Now that you know what’s involved in starting a hotel, it’s a good idea to hone your concept in preparation to enter a competitive market.
Market research will give you the upper hand, even if you’re already positive that you have a perfect product or service. Conducting market research is important, because it can help you understand your customers better, who your competitors are, and your business landscape.
Why? Identify an opportunity
Research hotels in your area and online to examine their services, price points, and customer reviews. You’re looking for a market gap to fill. For instance, maybe the local market is missing a boutique hotel with a spa, or a small hotel with a restaurant and room service.
You might consider targeting a niche market by specializing in a certain aspect of your industry, such as operating as a discount hotel or a luxury hotel.
This could jumpstart your word-of-mouth marketing and attract clients right away.
What? Determine your products or services
You can offer any number of amenities in your hotel, many of which are included in the room price. You can earn additional revenue by having a restaurant or spa. You can also make money from vending machines and business services, such as printing and copying.
How much should you charge for hotel rooms?
The prices you charge will depend on the amenities you’ve built, and the quality of your rooms and furnishings. A luxury hotel or a boutique hotel in a great location can be $300 or more per night, while many chain hotels might charge $100 to $150 per night. Check your local market prices to make sure you’re competitive. Your profit margin after the costs of labor and overhead should be about 25%.
Once you know your costs, you can use this Step By Step profit margin calculator to determine your mark-up and final price points. Remember, the prices you use at launch should be subject to change if warranted by the market.

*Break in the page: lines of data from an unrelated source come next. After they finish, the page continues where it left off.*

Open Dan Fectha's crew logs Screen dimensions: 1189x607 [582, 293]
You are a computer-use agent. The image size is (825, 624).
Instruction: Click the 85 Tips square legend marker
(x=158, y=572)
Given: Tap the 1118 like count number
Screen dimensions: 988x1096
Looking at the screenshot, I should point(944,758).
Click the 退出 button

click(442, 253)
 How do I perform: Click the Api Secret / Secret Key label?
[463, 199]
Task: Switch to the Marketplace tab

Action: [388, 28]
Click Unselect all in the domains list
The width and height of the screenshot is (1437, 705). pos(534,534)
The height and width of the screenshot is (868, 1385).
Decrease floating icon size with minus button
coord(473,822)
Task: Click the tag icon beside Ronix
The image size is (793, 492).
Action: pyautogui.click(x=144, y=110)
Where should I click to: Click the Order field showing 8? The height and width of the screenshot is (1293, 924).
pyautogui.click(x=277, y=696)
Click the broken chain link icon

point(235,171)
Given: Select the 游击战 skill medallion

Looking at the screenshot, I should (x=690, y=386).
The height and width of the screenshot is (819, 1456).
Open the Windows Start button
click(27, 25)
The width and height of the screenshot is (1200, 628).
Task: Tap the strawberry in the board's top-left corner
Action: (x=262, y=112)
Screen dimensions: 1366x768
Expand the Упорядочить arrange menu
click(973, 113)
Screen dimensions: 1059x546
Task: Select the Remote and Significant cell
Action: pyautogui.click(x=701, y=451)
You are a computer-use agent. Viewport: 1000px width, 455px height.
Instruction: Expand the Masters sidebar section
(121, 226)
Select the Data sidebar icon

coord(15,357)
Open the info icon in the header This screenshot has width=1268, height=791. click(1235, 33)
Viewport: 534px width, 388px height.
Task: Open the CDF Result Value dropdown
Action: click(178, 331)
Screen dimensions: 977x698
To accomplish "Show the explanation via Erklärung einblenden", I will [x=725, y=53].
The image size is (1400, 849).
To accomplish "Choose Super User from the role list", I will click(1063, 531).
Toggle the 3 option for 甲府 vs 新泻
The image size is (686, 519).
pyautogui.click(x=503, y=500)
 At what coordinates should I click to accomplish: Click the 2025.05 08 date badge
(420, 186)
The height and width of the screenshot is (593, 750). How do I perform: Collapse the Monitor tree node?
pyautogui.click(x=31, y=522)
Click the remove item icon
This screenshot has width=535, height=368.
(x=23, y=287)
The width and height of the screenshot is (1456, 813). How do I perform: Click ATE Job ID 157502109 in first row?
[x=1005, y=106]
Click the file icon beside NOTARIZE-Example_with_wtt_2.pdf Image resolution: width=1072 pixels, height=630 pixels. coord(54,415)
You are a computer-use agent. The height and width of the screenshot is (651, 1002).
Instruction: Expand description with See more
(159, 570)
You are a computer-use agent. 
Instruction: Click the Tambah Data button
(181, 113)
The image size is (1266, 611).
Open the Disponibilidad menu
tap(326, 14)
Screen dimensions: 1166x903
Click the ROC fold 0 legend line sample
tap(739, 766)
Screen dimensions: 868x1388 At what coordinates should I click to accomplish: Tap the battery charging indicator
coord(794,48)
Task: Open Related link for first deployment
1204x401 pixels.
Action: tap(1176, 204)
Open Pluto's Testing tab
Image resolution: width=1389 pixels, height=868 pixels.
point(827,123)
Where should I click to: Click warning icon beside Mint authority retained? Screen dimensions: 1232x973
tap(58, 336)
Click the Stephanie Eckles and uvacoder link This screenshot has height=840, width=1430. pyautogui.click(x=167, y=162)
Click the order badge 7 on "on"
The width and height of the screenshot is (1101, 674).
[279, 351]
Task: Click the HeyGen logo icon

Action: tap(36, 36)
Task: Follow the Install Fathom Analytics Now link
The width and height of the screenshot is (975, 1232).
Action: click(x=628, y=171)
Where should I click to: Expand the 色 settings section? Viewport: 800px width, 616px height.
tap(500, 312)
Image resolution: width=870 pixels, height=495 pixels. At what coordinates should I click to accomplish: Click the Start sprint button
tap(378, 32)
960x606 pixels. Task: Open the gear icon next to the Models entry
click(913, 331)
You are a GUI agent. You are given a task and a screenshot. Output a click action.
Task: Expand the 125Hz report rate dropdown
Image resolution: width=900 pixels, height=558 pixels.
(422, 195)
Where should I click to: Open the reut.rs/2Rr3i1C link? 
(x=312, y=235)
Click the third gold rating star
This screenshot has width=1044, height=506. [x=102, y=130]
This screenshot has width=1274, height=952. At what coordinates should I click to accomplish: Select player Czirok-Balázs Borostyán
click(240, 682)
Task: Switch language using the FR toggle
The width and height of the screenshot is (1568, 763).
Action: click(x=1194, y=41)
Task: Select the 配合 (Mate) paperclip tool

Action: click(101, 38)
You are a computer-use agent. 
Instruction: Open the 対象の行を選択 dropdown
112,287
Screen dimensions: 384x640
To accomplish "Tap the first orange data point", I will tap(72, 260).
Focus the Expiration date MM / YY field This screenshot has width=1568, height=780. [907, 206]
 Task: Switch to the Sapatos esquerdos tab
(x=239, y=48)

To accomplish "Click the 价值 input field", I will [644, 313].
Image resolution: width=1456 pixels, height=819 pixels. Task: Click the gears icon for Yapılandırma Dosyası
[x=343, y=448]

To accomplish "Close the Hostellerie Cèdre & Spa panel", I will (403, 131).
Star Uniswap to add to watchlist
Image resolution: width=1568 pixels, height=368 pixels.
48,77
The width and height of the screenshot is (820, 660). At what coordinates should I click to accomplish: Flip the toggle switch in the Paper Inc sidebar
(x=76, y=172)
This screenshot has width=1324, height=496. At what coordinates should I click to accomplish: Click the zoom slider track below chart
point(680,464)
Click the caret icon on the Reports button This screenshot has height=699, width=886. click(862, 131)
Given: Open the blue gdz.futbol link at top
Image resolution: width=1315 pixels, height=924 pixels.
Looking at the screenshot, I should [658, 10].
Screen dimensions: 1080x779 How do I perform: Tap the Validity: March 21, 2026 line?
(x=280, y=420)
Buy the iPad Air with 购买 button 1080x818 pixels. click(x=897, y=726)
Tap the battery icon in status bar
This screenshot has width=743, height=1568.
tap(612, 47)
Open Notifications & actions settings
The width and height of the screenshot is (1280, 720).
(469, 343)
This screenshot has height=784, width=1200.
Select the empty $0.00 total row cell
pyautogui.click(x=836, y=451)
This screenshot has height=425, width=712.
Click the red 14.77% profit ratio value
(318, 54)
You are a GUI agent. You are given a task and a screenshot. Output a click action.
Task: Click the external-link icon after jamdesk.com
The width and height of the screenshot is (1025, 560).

Who? Identify your target market
Your target market will be travelers, whether for business or pleasure. You should spread out your marketing to include sites like TikTok, Instagram, Facebook, and LinkedIn.
Where? Choose your hotel location
Choosing the right location for your hotel is essential for attracting guests and ensuring its success. Look for a spot in a popular and convenient area, such as a bustling city center, a beachfront, or a tourist destination. Consider accessibility and convenience, ensuring that the location is easily reachable by public transportation and has ample parking.
Additionally, assess the competition in the area and aim to differentiate your hotel by offering unique amenities or services, such as a rooftop bar or a spa. Depending on the type of hotel you plan to start, you may also want to consider the proximity to local attractions, business centers, or other resources.
By strategically choosing the right location, you can establish a profitable and successful hotel that provides exceptional service and stands out in the competitive hospitality industry.
Step 3: Brainstorm a Hotel Name
Your business name is your business identity, so choose one that encapsulates your objectives, services, and mission in just a few words. You probably want a name that’s short and easy to remember, since much of your business, and your initial business in particular, will come from word-of-mouth referrals.
Here are some ideas for brainstorming your business name:
Short, unique, and catchy names tend to stand out
Names that are easy to say and spell tend to do better
Name should be relevant to your product or service offerings
Ask around — family, friends, colleagues, social media — for suggestions
Including keywords, such as “hotel” or “inn”, boosts SEO
Name should allow for expansion, for ex: “Grand Getaways Hotel” over “Family Fun Resorts”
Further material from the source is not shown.